Missile strikes on the city of Ganja in Azerbaijan, 12 civilians were killed
BAKU, (BM) – Twelve people were killed and dozens were injured in a rocket attack by the Armenian army on Azerbaijan’s second largest city, Ganja [population 320,000]. This was announced by the Ministry of Defense of Azerbaijan, learned BulgarianMilitary.com citing news agency Sega.
The attack on the city was carried out around 01:00 a.m. this morning, and at least two rockets hit a residential area. The more powerful – according to the Azerbaijani military, it was a ballistic “Elbrus” (SCUD), exploded behind a school, where there are mostly one-story houses. Now there are only debris. The school building is also damaged, the windows of many buildings around are broken.
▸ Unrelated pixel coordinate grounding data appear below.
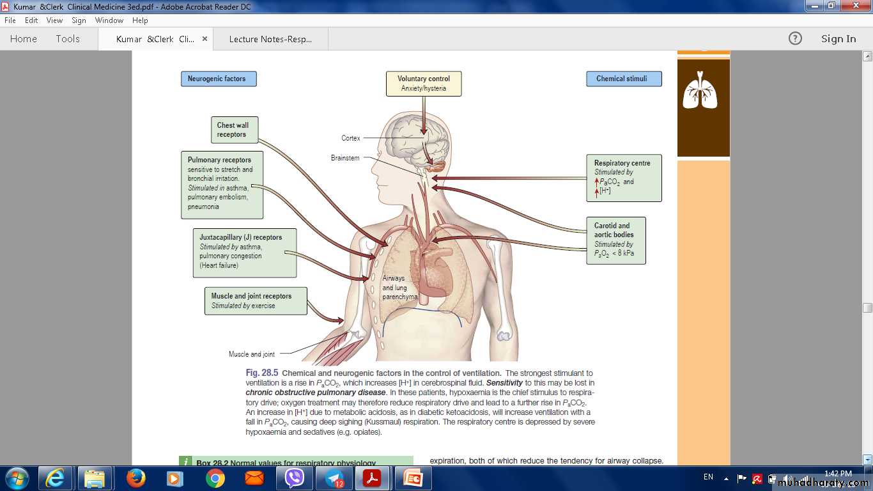Go to the Tools tab
This screenshot has width=873, height=491.
pos(68,39)
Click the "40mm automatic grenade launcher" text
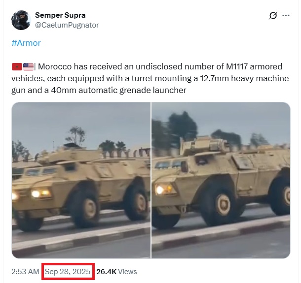 pos(118,90)
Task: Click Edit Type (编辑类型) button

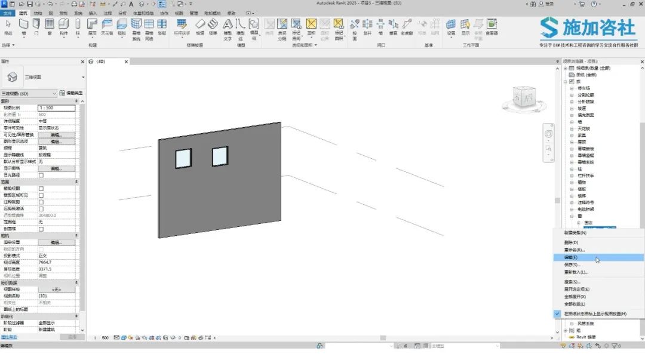Action: pyautogui.click(x=71, y=94)
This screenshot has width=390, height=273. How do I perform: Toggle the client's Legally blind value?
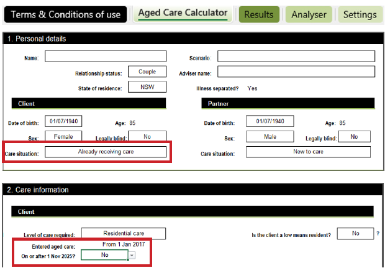[147, 137]
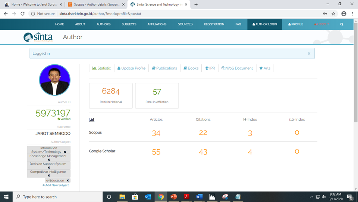Click the search magnifier icon in navbar

coord(342,24)
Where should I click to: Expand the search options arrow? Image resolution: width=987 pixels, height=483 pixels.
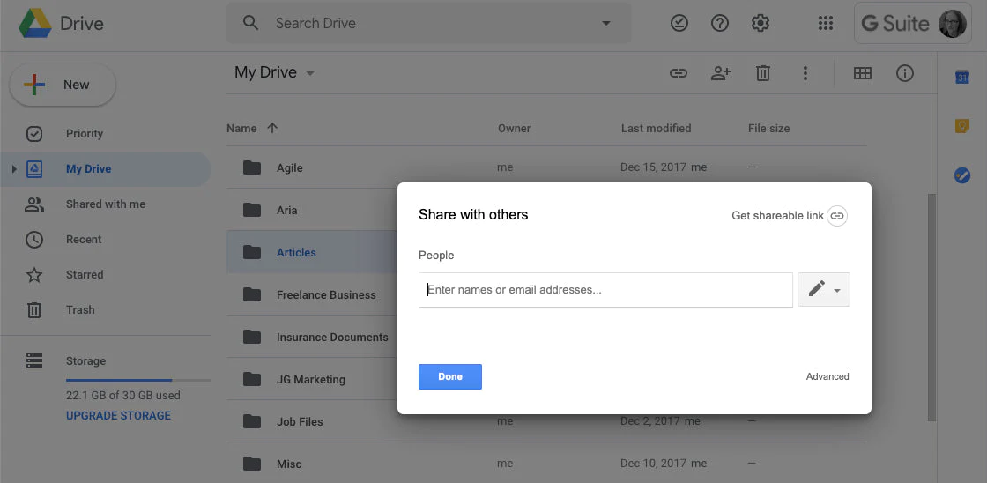[x=605, y=23]
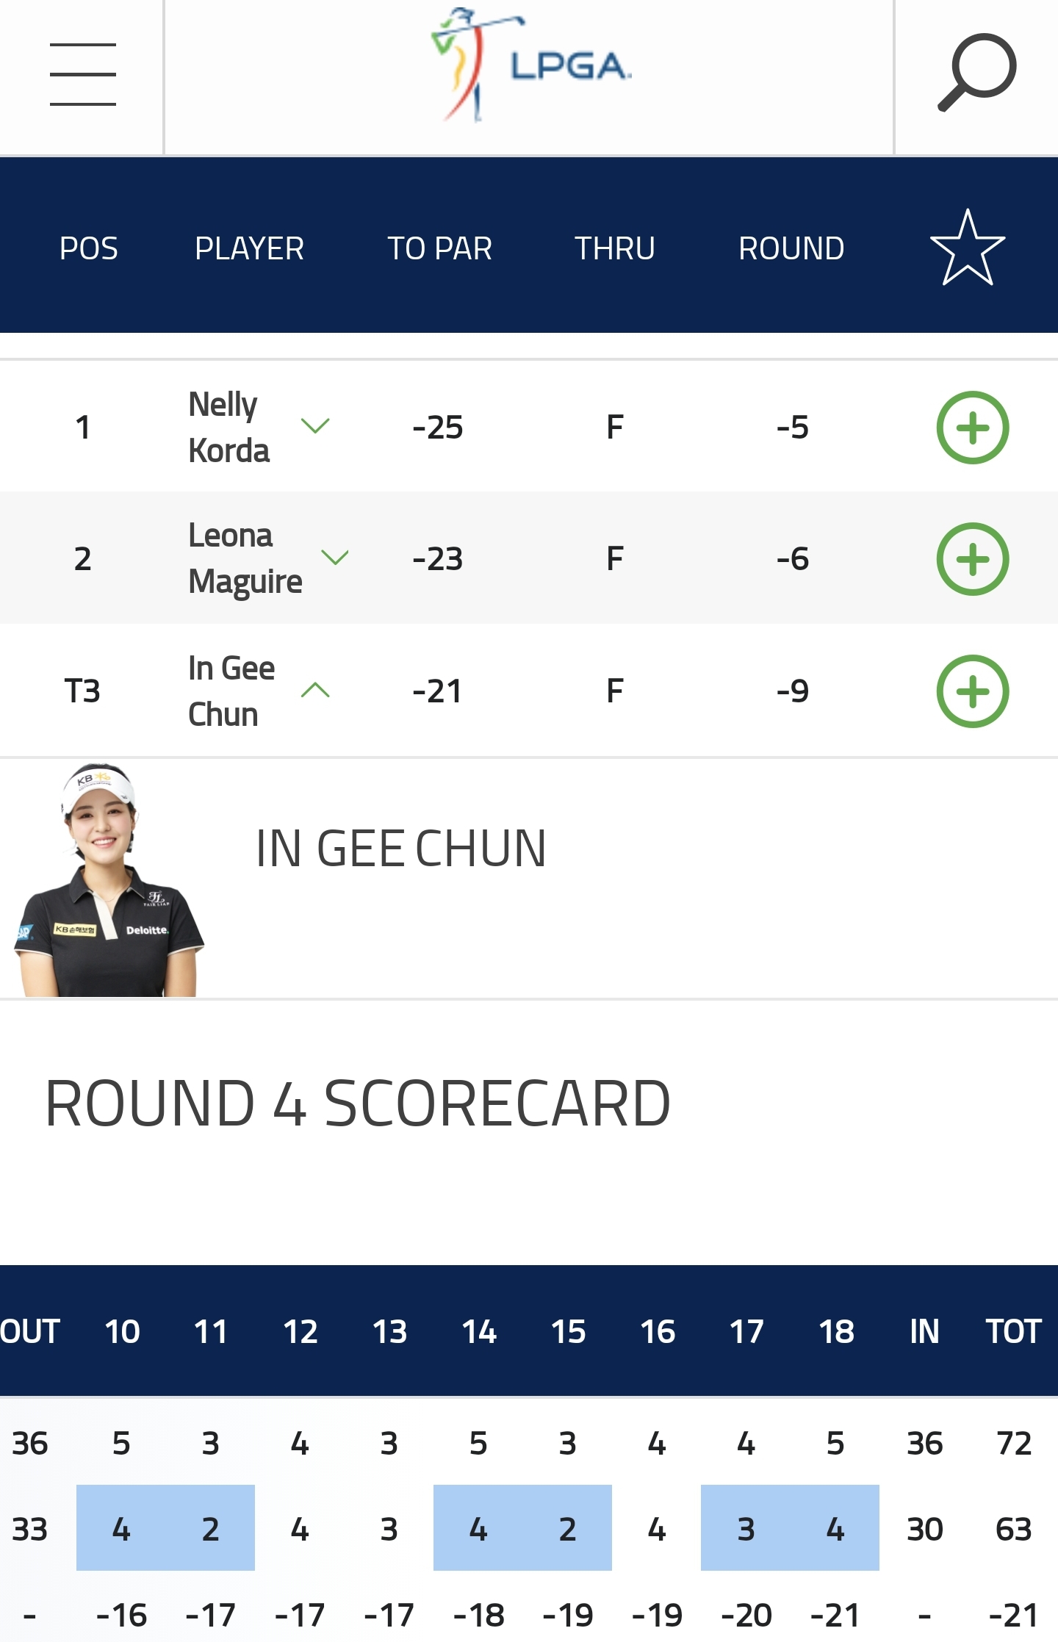1058x1642 pixels.
Task: Click the highlighted birdie on hole 11
Action: [x=210, y=1529]
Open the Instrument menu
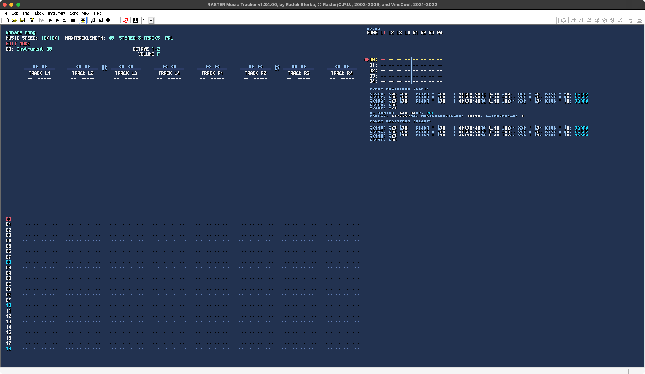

Rescuers are clearing the wreckage in search of survivors of the rocket attack. The official data of the General Prosecutor’s Office of Azerbaijan at the moment is about 12 people killed and more than 40 wounded – all from the civilian population of Ganja. “Not less than 20 houses” were destroyed. The town of Mingachevir [86,000 inhabitants] was also reported to have been shelled. Azerbaijani President Ilham Aliyev is expected to address the nation.
At the same time, Armenian Defense Ministry spokeswoman Shushan Stepanyan denied Baku’s reports of shelling. “Responding to the statements of the military-political leadership of Azerbaijan – no fire was opened on the territory of Azerbaijan from the territory of the Republic of Armenia or by the military forces of the Republic of Armenia,” she wrote on Facebook.
In turn, the representative of the Armenian Ministry of Defense Artsrun Hovhannisyan said that three residents of a village in the Shosh-Askeran region of Karabakh were wounded after artillery attacks by the Azerbaijani army.
“The condition of one of the injured is very serious, the municipality has suffered a lot of material damage. The details are being clarified,” Hovhannisyan added. Two people were also reported injured in the capital of the unrecognized Karabakh republic, Stepanakert, in a new Azerbaijani shelling.
He also announced that Armenian forces had destroyed two enemy drones that had entered Armenia’s airspace. Attempts by Moscow to force the two warring states to start abiding by the ceasefire in Karabakh, agreed during talks between the foreign ministers of Armenia and Azerbaijan and Russia’s first diplomat Sergei Lavrov, continue.
At the initiative of Russia, last night Armenia sent its top military officials to a meeting in Moscow with representatives of the Ministry of Defense of Azerbaijan. Negotiations began this morning.
The situation in Nagorno-Karabakh escalated on September 27, active clashes are taking place in the disputed territory. Martial law was introduced in Azerbaijan and Armenia, and mobilization was announced. Both sides reported killed and wounded, including civilians. In Baku, they announced the control of several Karabakh villages and strategic heights. Yerevan also reports about the shelling of the territory of Armenia.
Azerbaijan and Armenia have been in conflict over Nagorno-Karabakh since February 1988, when the Nagorno-Karabakh Autonomous Region announced its withdrawal from the Azerbaijan SSR.
During the armed conflict in 1992-1994, the Azerbaijani side lost control of Nagorno-Karabakh and the seven areas adjacent to it. Since 1992, negotiations have been conducted within the framework of the OSCE Minsk Group on a peaceful settlement of the conflict. The group is led by co-chairs – Russia, USA and France.
In 1994, Azerbaijan, Armenia and the unrecognized Nagorno-Karabakh Republic, through the mediation of Russia, signed the Bishkek Armistice Protocol. At the same time, military operations did not stop there, which periodically renewed.
The most significant exacerbation of the conflict was the four-day war of 2016. Then hundreds of soldiers on both sides became victims.
Russian Foreign Minister Sergei Lavrov, during a meeting with the President of Azerbaijan last year, called for a rhetoric that would go against the fundamental principles endorsed by both sides and enshrined in the UN Charter and the Helsinki Final Act when resolving the situation around Nagorno-Karabakh. At the same time, the head of the Russian Foreign Ministry admitted that much more needs to be done to achieve a long-term political settlement.